Lenney v. Finley

Decision Date12 August 1903
Citation45 S.E. 317,118 Ga. 427
CourtGeorgia Supreme Court

Syllabus by the Court.

1. Where error is assigned on the overruling of a motion for new trial, in which no point is made on the form of the verdict of the jury, and the bill of exceptions recites the substance of the verdict, the writ of error will not be dismissed because the verdict is not specified or transmitted as part of the record.

2. Where judgment by default is rendered in a case in which the damages are not liquidated, the defendant is thereby concluded as to the truth of all the material allegations of the petition save as to the amount of the damages. Where the suit is for damages to the plaintiff's business and property, it is, therefore, error to allow the defendant to contest the plaintiff's claim of ownership of the business or property.

3. A witness cannot, without finally testifying from his recollection of the facts, swear from a written memorandum without showing that he made the memorandum or at some time knew it to be correct.

4. On the trial of an issue as to the amount of the plaintiff's income from a certain business, evidence as to his personal and household expenses and as to his financial condition is irrelevant.

Error from Superior Court, Fulton County; J. H. Lumpkin, Judge.

Suit by W. E. Lenney against James Finley.
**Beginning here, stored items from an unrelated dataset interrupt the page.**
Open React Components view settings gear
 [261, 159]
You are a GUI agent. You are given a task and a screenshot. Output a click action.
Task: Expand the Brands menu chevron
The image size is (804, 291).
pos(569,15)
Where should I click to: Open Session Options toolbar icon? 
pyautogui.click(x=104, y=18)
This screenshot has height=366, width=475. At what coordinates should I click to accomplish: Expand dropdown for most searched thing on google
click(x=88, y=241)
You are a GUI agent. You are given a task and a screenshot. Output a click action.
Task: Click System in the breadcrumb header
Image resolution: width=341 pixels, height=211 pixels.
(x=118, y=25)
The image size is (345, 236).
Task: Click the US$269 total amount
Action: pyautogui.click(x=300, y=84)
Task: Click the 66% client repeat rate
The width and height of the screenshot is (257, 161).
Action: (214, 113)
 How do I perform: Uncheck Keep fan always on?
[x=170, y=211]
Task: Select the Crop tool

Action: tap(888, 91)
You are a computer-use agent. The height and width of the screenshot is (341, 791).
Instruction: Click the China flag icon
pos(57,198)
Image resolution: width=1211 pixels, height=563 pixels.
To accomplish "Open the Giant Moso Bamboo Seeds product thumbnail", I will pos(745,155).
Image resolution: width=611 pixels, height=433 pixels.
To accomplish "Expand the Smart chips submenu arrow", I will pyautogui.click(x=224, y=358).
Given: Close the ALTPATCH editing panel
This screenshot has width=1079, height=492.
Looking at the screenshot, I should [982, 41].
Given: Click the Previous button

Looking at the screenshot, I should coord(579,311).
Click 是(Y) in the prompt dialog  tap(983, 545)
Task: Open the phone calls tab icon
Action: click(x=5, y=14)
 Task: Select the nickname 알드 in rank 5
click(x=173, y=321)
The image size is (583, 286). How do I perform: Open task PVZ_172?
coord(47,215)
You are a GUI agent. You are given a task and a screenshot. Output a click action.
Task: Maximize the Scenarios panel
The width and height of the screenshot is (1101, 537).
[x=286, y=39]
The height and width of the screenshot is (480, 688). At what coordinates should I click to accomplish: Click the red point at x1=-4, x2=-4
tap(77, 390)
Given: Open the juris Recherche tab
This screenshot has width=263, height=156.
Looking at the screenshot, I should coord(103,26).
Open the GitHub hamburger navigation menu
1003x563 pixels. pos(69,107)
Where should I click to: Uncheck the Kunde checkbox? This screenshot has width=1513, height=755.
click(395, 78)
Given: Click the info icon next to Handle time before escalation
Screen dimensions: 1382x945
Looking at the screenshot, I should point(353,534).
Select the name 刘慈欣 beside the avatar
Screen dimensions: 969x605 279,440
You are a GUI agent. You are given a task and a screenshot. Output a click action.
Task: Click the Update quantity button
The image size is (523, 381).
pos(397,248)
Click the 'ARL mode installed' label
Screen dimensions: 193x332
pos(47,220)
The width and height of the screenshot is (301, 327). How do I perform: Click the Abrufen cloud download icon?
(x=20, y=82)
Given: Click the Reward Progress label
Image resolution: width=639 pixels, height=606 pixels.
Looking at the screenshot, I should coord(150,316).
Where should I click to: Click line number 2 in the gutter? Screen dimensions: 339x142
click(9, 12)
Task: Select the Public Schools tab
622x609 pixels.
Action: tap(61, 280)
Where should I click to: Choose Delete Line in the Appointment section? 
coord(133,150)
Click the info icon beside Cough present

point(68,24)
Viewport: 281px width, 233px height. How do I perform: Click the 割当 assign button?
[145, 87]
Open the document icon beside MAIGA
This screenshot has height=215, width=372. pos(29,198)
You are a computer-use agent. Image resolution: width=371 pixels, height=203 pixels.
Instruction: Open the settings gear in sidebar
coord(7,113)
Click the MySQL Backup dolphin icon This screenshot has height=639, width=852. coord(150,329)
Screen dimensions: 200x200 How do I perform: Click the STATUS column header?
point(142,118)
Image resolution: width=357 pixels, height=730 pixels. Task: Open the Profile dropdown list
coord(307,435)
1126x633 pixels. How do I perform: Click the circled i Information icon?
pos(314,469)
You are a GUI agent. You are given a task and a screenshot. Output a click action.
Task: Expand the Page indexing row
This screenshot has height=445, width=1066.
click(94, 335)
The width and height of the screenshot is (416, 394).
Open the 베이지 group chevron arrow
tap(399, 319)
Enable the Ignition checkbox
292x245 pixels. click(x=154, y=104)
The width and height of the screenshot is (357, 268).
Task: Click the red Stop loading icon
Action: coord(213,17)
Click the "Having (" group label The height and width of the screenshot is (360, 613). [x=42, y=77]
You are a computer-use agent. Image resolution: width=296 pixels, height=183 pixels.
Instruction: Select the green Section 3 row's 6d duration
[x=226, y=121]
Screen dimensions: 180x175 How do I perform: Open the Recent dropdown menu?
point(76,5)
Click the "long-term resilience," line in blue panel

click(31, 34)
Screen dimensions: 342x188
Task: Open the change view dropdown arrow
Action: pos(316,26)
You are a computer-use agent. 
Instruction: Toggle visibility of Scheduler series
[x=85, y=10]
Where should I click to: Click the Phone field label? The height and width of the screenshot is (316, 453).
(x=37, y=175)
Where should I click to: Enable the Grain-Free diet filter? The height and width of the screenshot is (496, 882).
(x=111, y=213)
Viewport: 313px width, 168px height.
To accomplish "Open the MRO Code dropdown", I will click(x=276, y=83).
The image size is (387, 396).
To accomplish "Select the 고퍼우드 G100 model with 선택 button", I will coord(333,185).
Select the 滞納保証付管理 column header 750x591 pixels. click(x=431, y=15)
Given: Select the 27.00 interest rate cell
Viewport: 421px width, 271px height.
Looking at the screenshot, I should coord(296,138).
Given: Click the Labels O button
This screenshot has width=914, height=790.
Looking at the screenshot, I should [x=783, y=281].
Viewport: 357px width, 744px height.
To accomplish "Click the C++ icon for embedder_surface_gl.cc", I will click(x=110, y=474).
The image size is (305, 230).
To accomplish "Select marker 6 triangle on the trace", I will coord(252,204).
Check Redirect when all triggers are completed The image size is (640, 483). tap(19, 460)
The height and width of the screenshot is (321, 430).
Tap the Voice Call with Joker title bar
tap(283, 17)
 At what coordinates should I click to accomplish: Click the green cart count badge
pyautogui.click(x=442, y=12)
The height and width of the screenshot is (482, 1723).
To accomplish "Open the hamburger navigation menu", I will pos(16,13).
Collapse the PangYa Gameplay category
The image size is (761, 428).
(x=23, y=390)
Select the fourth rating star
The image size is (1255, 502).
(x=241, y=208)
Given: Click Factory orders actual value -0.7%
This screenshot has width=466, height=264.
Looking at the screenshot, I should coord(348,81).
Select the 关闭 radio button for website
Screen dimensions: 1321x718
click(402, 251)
Judgment for defendant and plaintiff brings error. Reversed.

E. G Cabaniss, Jr., and J. R. Pottle, for plaintiff in error.

Lumpkin & Boykin, for defendant in error.


Suit was filed by Lenney against Finley for damages growing out of the tortious eviction by the former from premises rented by Finley for use as a photographic studio. The petition alleged that the plaintiff had been damaged in named amounts because of having to move and store his photographic outfit, because of injury to the same, and because of his business having been closed up for several months. The defendant filed no defense, and the case was marked in default. At the trial term he made an unsuccessful attempt to open the default, and the case was still in default at the time of the trial. The case proceeded to trial before a jury, and a verdict was rendered against the defendant for nominal damages and costs. The plaintiff moved for a new trial, the motion was overruled, and he excepted.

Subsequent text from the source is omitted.